Un autobus qui transportait des spécialistes de la compagnie russe Stroïtransgaz a explosé en mars 2007 en Algérie. Cet acte terroriste a fait 4 morts, dont un Russe, et cinq blessés. Parmi les blessés, il y avait un Russe et deux Ukrainiens. AQM a affirmé dans un communiqué que cette attaque avait "tué et blessé 10 infidèles russes". AQM a dédié cet acte aux "frères musulmans en Tchétchénie". Sans se borner au Maghreb, les terroristes d'AQM ont commis leurs forfaits dans le Sud, dans les pays du Sahel et dans l'Est, où la situation au Soudan et en Somalie a été un terrain fertile pour l'intensification de l'activité des terroristes.

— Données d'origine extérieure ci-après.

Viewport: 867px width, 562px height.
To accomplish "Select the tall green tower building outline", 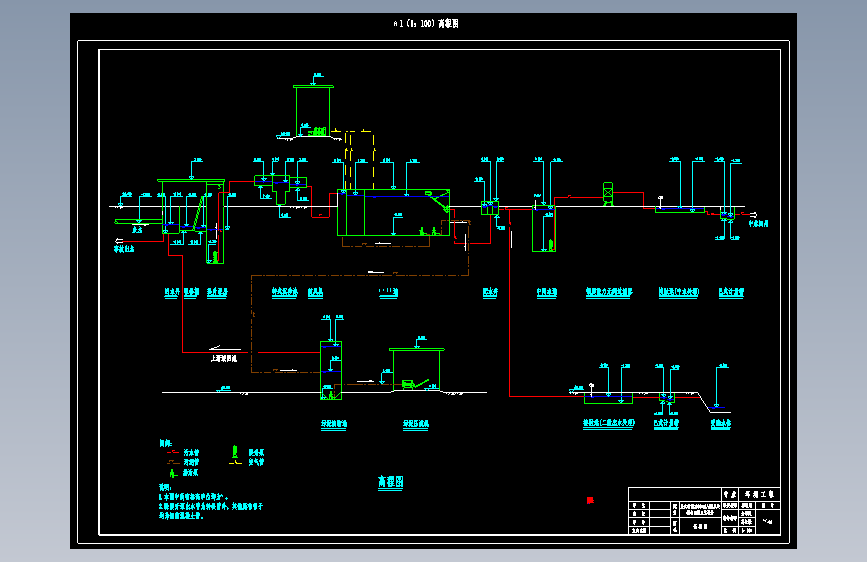I will tap(313, 111).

En Somalie, territoire en proie à une guerre civile qui se prolonge depuis plusieurs années, les groupements islamistes radicaux jouissent de plus en plus de l'influence. L'un des plus influents groupements de ce genre est le mouvement Al-Shabaab qui entretient des contacts avec Al-Qaida et qui contrôle un territoire de plus en plus vaste dans le pays. Le 19 octobre 2009, les islamistes d'Al-Shabaab ont abattu un drone américain au-dessus du port de Kissimaio.

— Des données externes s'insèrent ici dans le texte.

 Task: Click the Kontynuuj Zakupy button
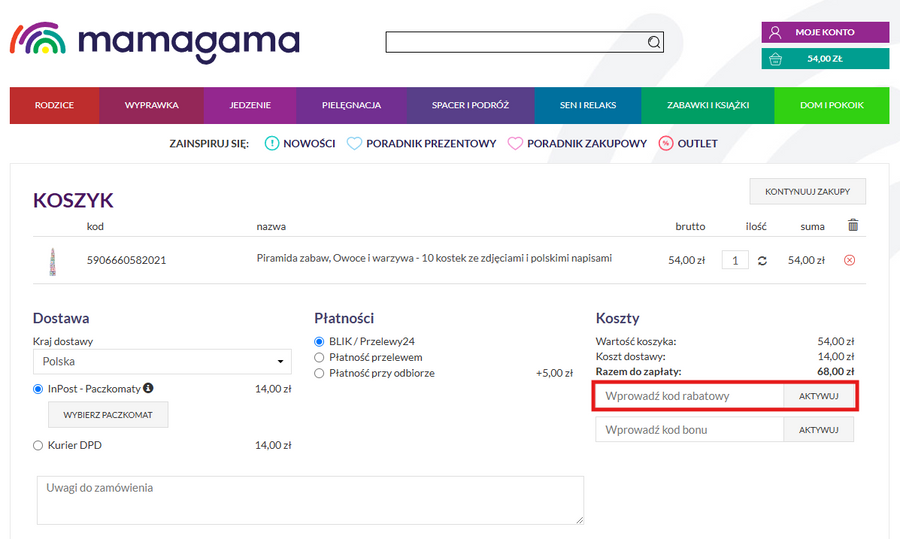click(807, 191)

Al-Shabaab agit également contre d'autres Etats d'Afrique, en menaçant de commettre des actes terroristes dans les capitales de l'Ouganda et du Burundi, dont les soldats faisant partie de la Force de paix soutiennent le gouvernement somalien de Mogadiscio universellement reconnu. Au cours des récents combats contre les islamistes, les soldats de la paix ont lancé une attaque aux roquettes contre un quartier de Mogadiscio qui a fait, entre autres, des victimes parmi les civils, et qui a fourni un prétexte aux menaces proférées par les terroristes contre ces pays africains. Auparavant, les islamistes d'Al-Shabaab avaient déclenché une guérilla contre les troupes éthiopiennes, qui avaient également apporté leur soutien au gouvernement reconnu de la Somalie.
Les groupements islamistes jouissent de plus en plus de popularité face à l'incapacité totale du gouvernement somalien reconnu de renforcer son pouvoir sur tout le pays. La misère et la famine provoquées par l'absence pratiquement totale d'activité économique normale dans le pays assurent toujours nouveaux adeptes aux islamistes.
L'aide étrangère et les livraisons d'armes au gouvernement somalien reconnu ne peuvent pas changer la situation. Bien plus, cette aide qui n'apporte pas d'effet tangible ne fait que détériorer le comportement de la population autochtone envers les Etats étrangers. La capacité de la communauté mondiale à stabiliser la situation en Somalie et dans d'autres pays à problèmes est douteuse.
Il est clair qu'une lutte réelle contre le terrorisme n'est possible que grâce à un développement économique de ces pays qui priverait le terrorisme de la source qui l'alimente. Cependant, cette solution ne convient pas non plus à la Somalie, car une aide économique ne peut être apportée qu'à un pays plus ou moins stable, et non pas à une région en proie à la guerre civile, dans laquelle même les convois humanitaires de produits alimentaires et de médicaments sont la cible d'attaques.
Pour effectuer une véritable opération de paix dans ce pays, il faut un contingent d'au moins 25000 à 30000 hommes, doté d'armements lourds, appuyé par l'aviation et prêt aux combats assez durs. Les Etats-Unis et leurs alliés sont incapables d'effectuer aujourd'hui une telle opération, car trop de forces sont engagées dans d'autres conflits, mais, hormis ces pays, personne ne peut prendre cette responsabilité.
L'évolution ultérieure de la situation est incertaine, mais tout porte à croire que même si les pirates agissant au large de l'Afrique cédaient leur place dans les colonnes des journaux et sur les écrans de la TV, ce ne serait qu'aux terroristes locaux.
Ce texte n'engage que la responsabilité de l'auteur.